------ Supplied material ------
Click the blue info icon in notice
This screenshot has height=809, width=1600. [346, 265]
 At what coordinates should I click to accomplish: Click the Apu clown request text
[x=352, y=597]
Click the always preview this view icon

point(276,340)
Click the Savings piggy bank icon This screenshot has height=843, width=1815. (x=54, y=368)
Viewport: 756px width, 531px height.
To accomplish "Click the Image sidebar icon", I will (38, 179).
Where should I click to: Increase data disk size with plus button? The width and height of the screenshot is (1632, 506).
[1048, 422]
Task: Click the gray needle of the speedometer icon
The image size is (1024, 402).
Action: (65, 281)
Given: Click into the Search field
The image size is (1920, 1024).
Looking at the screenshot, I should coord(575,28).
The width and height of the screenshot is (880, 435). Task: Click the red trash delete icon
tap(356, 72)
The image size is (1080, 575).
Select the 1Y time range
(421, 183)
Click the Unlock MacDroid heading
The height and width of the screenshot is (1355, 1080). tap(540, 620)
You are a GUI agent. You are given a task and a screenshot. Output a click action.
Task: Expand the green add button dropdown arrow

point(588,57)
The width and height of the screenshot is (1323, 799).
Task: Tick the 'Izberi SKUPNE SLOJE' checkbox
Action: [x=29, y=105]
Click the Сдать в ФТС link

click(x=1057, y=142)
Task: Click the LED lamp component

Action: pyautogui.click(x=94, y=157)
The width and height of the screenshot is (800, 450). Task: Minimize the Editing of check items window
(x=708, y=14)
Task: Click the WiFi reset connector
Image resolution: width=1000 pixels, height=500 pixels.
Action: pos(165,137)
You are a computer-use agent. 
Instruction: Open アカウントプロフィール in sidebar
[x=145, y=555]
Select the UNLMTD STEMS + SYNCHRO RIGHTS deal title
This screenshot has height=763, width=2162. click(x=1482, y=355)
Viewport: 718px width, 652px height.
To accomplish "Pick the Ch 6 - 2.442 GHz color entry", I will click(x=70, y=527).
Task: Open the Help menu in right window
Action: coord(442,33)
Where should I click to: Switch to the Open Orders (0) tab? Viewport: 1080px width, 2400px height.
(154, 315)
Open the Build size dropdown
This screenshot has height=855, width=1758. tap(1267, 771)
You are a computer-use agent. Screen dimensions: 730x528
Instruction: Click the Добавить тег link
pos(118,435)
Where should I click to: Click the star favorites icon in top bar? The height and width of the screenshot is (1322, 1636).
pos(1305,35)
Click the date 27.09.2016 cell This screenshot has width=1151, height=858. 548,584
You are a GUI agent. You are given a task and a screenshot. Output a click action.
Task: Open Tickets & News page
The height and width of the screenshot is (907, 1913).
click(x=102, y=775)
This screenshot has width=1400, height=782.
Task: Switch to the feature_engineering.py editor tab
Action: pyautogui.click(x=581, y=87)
------
▶ _Exercise aim_
Line by line, set down the material exactly as given.

▶ _The completed task_
Click the blue info icon in notice
This screenshot has height=809, width=1600. [346, 265]
 At what coordinates should I click to accomplish: Click the Apu clown request text
[x=352, y=597]
Click the always preview this view icon

point(276,340)
Click the Savings piggy bank icon This screenshot has height=843, width=1815. (x=54, y=368)
Viewport: 756px width, 531px height.
To accomplish "Click the Image sidebar icon", I will (38, 179).
Where should I click to: Increase data disk size with plus button? The width and height of the screenshot is (1632, 506).
[1048, 422]
Task: Click the gray needle of the speedometer icon
The image size is (1024, 402).
Action: (65, 281)
Given: Click into the Search field
The image size is (1920, 1024).
Looking at the screenshot, I should coord(575,28).
The width and height of the screenshot is (880, 435). Task: Click the red trash delete icon
tap(356, 72)
The image size is (1080, 575).
Select the 1Y time range
(421, 183)
Click the Unlock MacDroid heading
The height and width of the screenshot is (1355, 1080). tap(540, 620)
You are a GUI agent. You are given a task and a screenshot. Output a click action.
Task: Expand the green add button dropdown arrow

point(588,57)
The width and height of the screenshot is (1323, 799).
Task: Tick the 'Izberi SKUPNE SLOJE' checkbox
Action: [x=29, y=105]
Click the Сдать в ФТС link

click(x=1057, y=142)
Task: Click the LED lamp component

Action: pyautogui.click(x=94, y=157)
The width and height of the screenshot is (800, 450). Task: Minimize the Editing of check items window
(x=708, y=14)
Task: Click the WiFi reset connector
Image resolution: width=1000 pixels, height=500 pixels.
Action: pos(165,137)
You are a computer-use agent. 
Instruction: Open アカウントプロフィール in sidebar
[x=145, y=555]
Select the UNLMTD STEMS + SYNCHRO RIGHTS deal title
This screenshot has height=763, width=2162. click(x=1482, y=355)
Viewport: 718px width, 652px height.
To accomplish "Pick the Ch 6 - 2.442 GHz color entry", I will click(x=70, y=527).
Task: Open the Help menu in right window
Action: coord(442,33)
Where should I click to: Switch to the Open Orders (0) tab? Viewport: 1080px width, 2400px height.
(154, 315)
Open the Build size dropdown
This screenshot has height=855, width=1758. tap(1267, 771)
You are a computer-use agent. Screen dimensions: 730x528
Instruction: Click the Добавить тег link
pos(118,435)
Where should I click to: Click the star favorites icon in top bar? The height and width of the screenshot is (1322, 1636).
pos(1305,35)
Click the date 27.09.2016 cell This screenshot has width=1151, height=858. 548,584
You are a GUI agent. You are given a task and a screenshot. Output a click action.
Task: Open Tickets & News page
The height and width of the screenshot is (907, 1913).
click(x=102, y=775)
This screenshot has width=1400, height=782.
Task: Switch to the feature_engineering.py editor tab
Action: pyautogui.click(x=581, y=87)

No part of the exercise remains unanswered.